> Data extract:

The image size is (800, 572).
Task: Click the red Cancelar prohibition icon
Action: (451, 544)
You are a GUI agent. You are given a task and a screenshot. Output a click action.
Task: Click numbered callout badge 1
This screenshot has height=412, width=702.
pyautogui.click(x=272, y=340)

...

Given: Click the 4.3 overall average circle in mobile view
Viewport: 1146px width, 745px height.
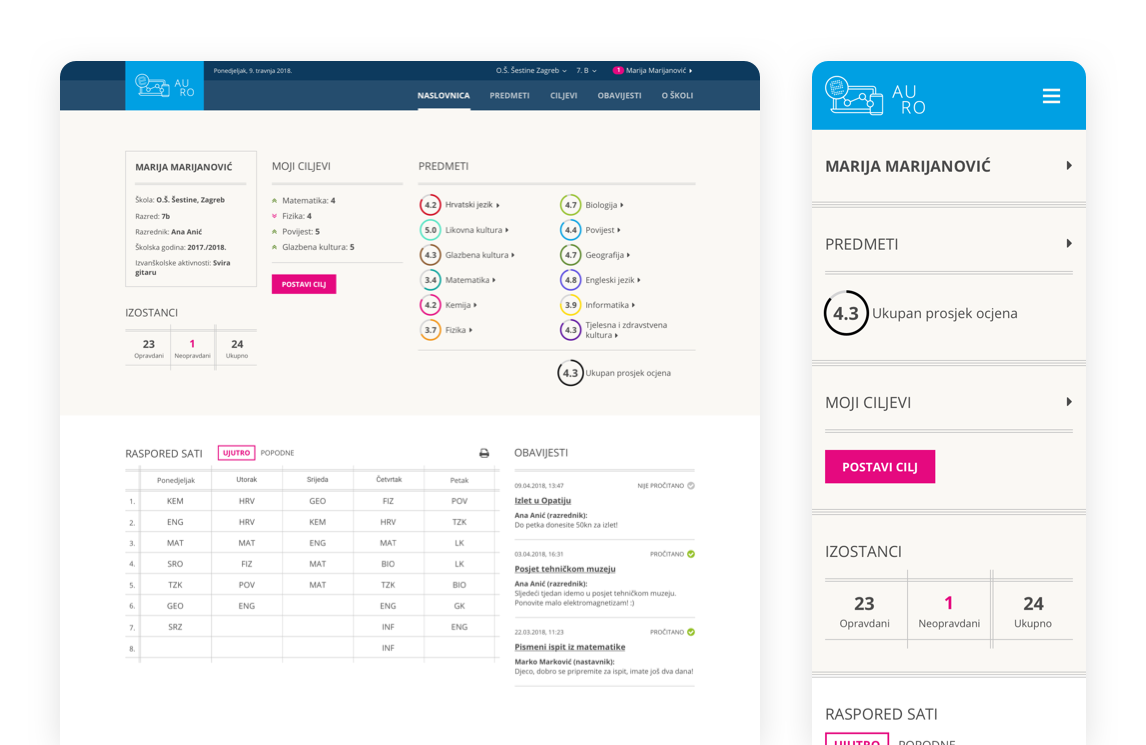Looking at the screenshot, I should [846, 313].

==

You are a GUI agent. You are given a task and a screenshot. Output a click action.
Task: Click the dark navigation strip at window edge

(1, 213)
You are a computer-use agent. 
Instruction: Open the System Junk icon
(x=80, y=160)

> Given task: Rewrite the records from the line with "The image size is (800, 572)." up to and including the line with "pyautogui.click(x=272, y=340)", putting "label" in place of "callout" and keeping everything else the same.

> The output:
The image size is (800, 572).
Task: Click the red Cancelar prohibition icon
Action: (451, 544)
You are a GUI agent. You are given a task and a screenshot. Output a click action.
Task: Click numbered label badge 1
This screenshot has height=412, width=702.
pyautogui.click(x=272, y=340)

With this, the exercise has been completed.